In azione nel Fiandre vinto nel 1996, assieme a Tchmil
In azione nel Fiandre vinto nel 1996, assieme a Tchmil

«Ma Bartoli era davvero un fuoriclasse – ricorda Scinto – con un motore impressionante. Era nato per vincere e andare forte. Gli veniva tutto facile. Ha vinto tanto, ma avrebbe meritato di vincere tanto di più. Con lui ci si preparava prima per il Fiandre e poi per le Ardenne. E non so quale parte del lavoro fosse peggio, forse però quella della Liegi. Io lo dico sul serio: in corsa mi riposavo!».

Un cappuccino a Pasqua

Un anno riuscirono a passare la Pasqua a casa e gli parve strano. Il tempo era traballante, come fa a marzo quando non si decide ancora a passare dall’inverno alla primavera.

Vince al terzo Fiandre, dopo un 41° e un 7° posto
Vince al terzo Fiandre, dopo un 41° e un 7° posto

«Avevo la tavola apparecchiata – ricorda Scinto – con mia madre e altri parenti, quando intorno all’una esce uno spicchio di sole e squilla il telefono. Fu un tutt’uno. Era Michele e mi disse di andare fuori in bici. Lasciai tutti lì. Partimmo, dando appuntamento alle mogli a Forte dei Marmi per le cinque del pomeriggio. Le aspettammo prendendo un cappuccino al bar, mentre il tipo ci guardava pensando che fossimo matti. Un cappuccino alle cinque di pomeriggio del giorno di Pasqua. Poi quando arrivarono le mogli, facemmo dietro macchina fino a casa, dove arrivammo col buio dopo 190 chilometri. Si poteva pensare che fossimo matti, ma pochi giorni dopo Michele vinse la Freccia Vallone».

Gregario e amico

Partivano la mattina e andavano a cercarsi gli strappi che più somigliavano a quelli della prima corsa. Verso Lucca c’erano quei due o tre in pavé che venivano bene per il Fiandre, mentre quelli asfaltati erano più lunghi e si trovavano dovunque.

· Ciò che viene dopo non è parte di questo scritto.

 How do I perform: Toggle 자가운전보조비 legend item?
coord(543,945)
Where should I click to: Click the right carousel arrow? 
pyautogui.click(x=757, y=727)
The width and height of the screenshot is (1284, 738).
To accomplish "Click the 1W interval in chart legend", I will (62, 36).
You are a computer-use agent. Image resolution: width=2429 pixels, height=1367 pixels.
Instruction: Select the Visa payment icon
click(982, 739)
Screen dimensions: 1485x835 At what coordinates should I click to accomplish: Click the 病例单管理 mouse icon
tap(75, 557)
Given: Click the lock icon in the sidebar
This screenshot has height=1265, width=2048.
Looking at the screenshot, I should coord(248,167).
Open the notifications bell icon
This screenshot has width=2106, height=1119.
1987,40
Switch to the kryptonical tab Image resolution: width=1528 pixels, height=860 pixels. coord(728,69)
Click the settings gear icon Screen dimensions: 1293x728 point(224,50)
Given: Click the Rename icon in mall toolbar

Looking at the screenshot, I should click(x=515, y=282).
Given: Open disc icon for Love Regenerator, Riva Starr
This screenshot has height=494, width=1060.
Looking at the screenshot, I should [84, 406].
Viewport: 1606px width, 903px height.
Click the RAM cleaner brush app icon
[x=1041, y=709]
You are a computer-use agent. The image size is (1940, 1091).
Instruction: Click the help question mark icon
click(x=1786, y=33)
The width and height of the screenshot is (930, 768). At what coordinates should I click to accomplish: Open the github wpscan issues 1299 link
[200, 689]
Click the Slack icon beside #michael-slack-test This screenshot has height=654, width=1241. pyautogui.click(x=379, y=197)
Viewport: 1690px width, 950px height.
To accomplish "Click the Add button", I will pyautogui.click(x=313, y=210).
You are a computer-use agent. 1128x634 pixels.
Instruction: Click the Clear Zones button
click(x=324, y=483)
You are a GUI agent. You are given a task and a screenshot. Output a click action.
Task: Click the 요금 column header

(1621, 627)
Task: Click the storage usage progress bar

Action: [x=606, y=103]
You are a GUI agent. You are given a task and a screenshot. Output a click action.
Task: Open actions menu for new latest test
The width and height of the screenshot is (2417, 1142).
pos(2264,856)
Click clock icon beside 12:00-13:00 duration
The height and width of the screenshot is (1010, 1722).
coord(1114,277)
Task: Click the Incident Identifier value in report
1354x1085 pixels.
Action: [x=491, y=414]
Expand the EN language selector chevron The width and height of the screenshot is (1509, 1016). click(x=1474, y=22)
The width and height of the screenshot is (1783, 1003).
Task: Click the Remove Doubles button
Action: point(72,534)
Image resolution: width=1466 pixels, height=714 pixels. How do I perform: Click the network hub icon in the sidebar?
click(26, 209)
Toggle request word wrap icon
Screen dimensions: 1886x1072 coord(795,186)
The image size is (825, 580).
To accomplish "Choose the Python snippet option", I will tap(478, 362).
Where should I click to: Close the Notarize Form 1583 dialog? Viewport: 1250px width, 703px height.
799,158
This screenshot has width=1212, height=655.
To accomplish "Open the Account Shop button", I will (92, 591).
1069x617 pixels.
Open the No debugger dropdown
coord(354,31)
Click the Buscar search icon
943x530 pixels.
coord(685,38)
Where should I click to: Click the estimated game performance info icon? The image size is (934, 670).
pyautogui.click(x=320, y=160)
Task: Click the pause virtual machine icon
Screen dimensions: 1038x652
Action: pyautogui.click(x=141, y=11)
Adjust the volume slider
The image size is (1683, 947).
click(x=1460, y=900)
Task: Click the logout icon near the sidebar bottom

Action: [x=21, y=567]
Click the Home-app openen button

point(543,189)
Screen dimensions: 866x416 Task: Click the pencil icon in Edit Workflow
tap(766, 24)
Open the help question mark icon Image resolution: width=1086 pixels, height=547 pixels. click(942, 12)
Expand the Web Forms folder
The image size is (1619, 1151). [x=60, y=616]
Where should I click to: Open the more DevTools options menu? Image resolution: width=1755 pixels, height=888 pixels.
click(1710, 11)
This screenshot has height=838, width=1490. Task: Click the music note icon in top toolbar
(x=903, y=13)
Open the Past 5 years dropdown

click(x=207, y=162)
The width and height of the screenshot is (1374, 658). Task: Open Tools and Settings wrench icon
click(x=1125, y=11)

Quarto al Fiandre del 1999 vinto da Van Petegem
Quarto al Fiandre del 1999 vinto da Van Petegem

« Avere in corsa un corridore come me – racconta Scinto – per Michele era importante, perché psicologicamente gli davo lo stimolo che serviva. In una Liegi in maglia Asics, voleva fermarsi per l’allergia. Eravamo fissi in fondo al gruppo e io gli dicevo che non poteva mollare, che non eravamo al circuito di Poggio alla Cavalla. Finì che io tirai fino all’imbocco della Redoute, poi toccò a Coppolillo e Bettini e alla fine Michele andò via e vinse la Liegi. Io mi rialzai e lui alla fine fece un regalo a tutti e a me ne fece uno supplementare. Erano gesti che ripagavano di ogni sacrificio. Ma io gli stavo sempre accanto. Lo riparavo dal vento laterale, lo pungolavo, gli portavo l’acqua. Un anno al Fiandre, sul muro prima del Grammont, disse che gli era caduto l’Extran. Andai alla macchina e poi mi toccò risalire il gruppo, ma gli portai i suoi zuccheri a 35 chilometri dall’arrivo. Glieli diedi e mi staccai. Lo conoscevo, sapevo come prenderlo. Era un modo di fare ciclismo che si dovrebbe insegnare anche oggi, perché corridori che fanno il lavoro sporco ce ne sono pochi. E sono pochi anche i campioni come lui…».